看形状,像是刮伤……
“不穿。”白臣亚眸光微闪。
“不穿。”白臣亚还是那句话。
“……”
“白臣亚……”
氛围一刹时变得旖旎。
他手上还拿着一条毛巾,在漫不经心的擦着本身的短发。
闻言,严舒茉想也不想的开口。
“你去那里?药还没擦。”白臣亚蓦地伸手扣住了她的手腕,将她拉住了。
白臣亚腰上只穿了一条长款的睡裤,光亮着胸膛,就提步朝着她走过来。
“……”
“你……洗好了?”严舒茉盯着他越来越近的身影,半响,从憋出一句话。
“你的背上如何会有一个疤?”严舒茉的手指移到他肩胛下方,一个很较着的疤痕上,猎奇的问道。

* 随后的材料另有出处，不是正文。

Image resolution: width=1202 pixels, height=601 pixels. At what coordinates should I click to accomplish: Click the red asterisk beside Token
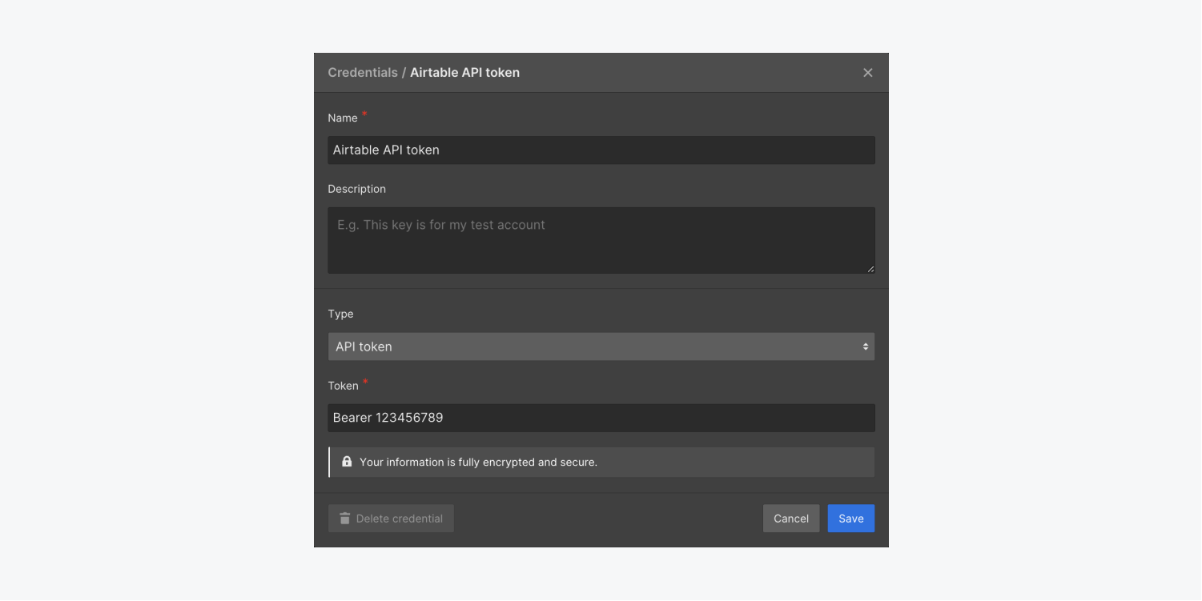pos(366,382)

严舒茉绯红的小脸,顿时成了春季的苹果,红的快滴出血来。
“你脸红了。”白臣亚走到间隔她只要一步的位置,俄然停了下来,薄唇微启。
她刚才在想甚么?竟然觉得他不穿衣服是在用心耍地痞……
跟着他的行动,很多水珠顺着他完美的脸部表面滑落,滑过他的胸膛,消逝在他腰际性感的人鱼线……
明显不是第一次瞥见他不穿衣服的模样,可还是节制不住的脸红。
“我穿多了,你家太热!”严舒茉伸手朝着本身的脸挥了两下,一焦急,就朝着他的浴室跑畴昔,筹办用冷水降降温。
喉咙像是被人掐住一样,干涩的难受,忍不住的想要吞口水。
大眼睛扑簌扑簌的闪了两下,才像是反应过来,抬开端看他。
只是得刮多严峻,才气留下这么严峻的疤痕?
“穿了衣服,要如何擦药?”白臣亚见她急了,才淡淡的解释。
他话落,微微低下头,温热的气味,就喷薄在她的脸上。
疤痕的色彩很淡了,应当是很多年前的疤痕了。
他不肯穿衣服,就是因为想要她替他擦药?
严舒茉一下就愣住了。
她的脸上像是被人点了一把火,正在熊熊的燃烧着……
站在白臣亚的面前,眼睛都不晓得该往那里看,伸手抓起本身的包包就筹办跑……
谁晓得刚冲进洗手间,就瞥见他刚脱下来的脏衣服,另有放在统统衣服上面的……玄色的……
回想起本身的小时候,他子瞳猛地一紧,眼底掠过一抹暗光。
他小时候被绑架的次数,多得他本身都记不清了。
“那你把衣服穿好!”
严舒茉捂住脸,冷静的拿出包里的药膏,就抹到指尖上,让他转过身,尽力假装甚么都看不见,专注的给他上药。